Associate Professor Valdimar Tr. Hafstein.
Professor Valdimar Tr. Hafstein.

His writings on intangible heritage, international heritage politics, cultural property, and copyright in traditional knowledge have been widely published and translated into French, Italian, Portuguese, Croatian, and Danish. He chaired the Icelandic Commission for UNESCO from 2011-2012.

Abstract

"Heritage in Motion: Masculinity, Modernity, and Uprightness in Traditional Wrestling"
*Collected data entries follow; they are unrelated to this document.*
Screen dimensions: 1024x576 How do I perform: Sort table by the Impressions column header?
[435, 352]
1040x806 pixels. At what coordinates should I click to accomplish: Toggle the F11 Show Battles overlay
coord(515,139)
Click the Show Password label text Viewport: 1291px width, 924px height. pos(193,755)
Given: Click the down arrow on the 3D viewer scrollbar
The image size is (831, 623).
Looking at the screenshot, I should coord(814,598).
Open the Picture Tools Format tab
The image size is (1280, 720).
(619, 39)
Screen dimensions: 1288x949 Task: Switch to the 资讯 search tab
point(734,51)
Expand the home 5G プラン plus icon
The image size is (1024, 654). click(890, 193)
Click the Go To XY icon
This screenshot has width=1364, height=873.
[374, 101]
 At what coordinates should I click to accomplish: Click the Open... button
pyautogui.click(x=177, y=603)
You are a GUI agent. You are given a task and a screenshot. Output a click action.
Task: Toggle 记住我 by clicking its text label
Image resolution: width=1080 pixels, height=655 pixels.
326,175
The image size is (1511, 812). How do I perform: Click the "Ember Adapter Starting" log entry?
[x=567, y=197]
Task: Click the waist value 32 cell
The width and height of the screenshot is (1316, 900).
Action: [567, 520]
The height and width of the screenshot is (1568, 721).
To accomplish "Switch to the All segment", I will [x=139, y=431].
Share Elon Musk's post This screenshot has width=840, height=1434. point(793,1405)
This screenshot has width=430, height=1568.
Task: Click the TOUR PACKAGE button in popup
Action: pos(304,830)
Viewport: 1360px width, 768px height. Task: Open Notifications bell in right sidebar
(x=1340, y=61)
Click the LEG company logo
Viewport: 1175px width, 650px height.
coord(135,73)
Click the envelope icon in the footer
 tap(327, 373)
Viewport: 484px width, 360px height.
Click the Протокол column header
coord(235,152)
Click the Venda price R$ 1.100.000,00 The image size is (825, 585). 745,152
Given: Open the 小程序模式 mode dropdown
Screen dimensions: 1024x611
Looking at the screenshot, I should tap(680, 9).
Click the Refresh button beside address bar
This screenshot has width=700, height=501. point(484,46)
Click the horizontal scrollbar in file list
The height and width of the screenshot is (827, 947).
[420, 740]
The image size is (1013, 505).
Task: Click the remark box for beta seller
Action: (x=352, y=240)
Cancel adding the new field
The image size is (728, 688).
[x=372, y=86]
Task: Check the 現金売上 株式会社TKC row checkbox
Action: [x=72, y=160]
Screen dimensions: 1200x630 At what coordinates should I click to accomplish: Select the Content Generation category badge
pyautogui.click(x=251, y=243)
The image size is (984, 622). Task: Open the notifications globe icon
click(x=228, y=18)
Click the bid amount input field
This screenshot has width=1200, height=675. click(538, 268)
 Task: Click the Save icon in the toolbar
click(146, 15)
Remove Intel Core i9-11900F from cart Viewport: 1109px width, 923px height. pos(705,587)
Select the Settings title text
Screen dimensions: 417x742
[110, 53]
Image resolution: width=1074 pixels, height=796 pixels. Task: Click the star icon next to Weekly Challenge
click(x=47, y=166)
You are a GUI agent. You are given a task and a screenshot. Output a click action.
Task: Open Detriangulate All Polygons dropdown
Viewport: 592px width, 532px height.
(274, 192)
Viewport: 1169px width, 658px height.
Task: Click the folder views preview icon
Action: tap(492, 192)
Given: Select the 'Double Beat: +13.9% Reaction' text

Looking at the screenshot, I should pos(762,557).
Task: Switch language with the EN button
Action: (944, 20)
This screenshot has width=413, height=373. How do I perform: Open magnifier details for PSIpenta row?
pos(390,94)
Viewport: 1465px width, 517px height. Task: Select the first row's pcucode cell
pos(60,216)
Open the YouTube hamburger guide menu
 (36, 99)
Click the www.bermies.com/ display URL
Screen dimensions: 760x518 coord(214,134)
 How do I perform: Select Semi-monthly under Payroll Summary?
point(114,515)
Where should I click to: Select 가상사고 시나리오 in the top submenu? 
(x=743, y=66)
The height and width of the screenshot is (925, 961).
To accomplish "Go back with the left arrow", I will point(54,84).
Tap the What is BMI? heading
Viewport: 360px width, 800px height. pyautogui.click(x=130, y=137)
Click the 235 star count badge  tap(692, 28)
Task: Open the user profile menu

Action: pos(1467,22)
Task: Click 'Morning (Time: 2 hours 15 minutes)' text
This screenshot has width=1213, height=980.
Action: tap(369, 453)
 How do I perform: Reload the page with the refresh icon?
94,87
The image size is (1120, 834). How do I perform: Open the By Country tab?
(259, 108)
Coming sideways at the conference theme, this lecture considers the movement of the body from the angle of critical heritage studies. It fleshes out questions such as: How is heritage embodied? How are bodies of heritage constituted, disciplined, carried, experienced? How are temporal relationships inscribed on bodies? The empirical focus is on a traditional form of wrestling, glíma, which was declared Iceland's national sport at the beginning of the 20th century and the vantage point that Glíma wrestling offers on body techniques involved in the formation of modern national subjects and in their relationship to time. Relying on rich visual evidence, the lecture analyzes the sculpting of male bodies through glíma wrestling, contrasting the work that the regime of "national culture" did in forming modern national subjects one hundred years ago with the work that the cultural heritage regime does today in forming contemporary, reflexive, fractured subjects, with an emphasis on bodies, senses, and masculinities.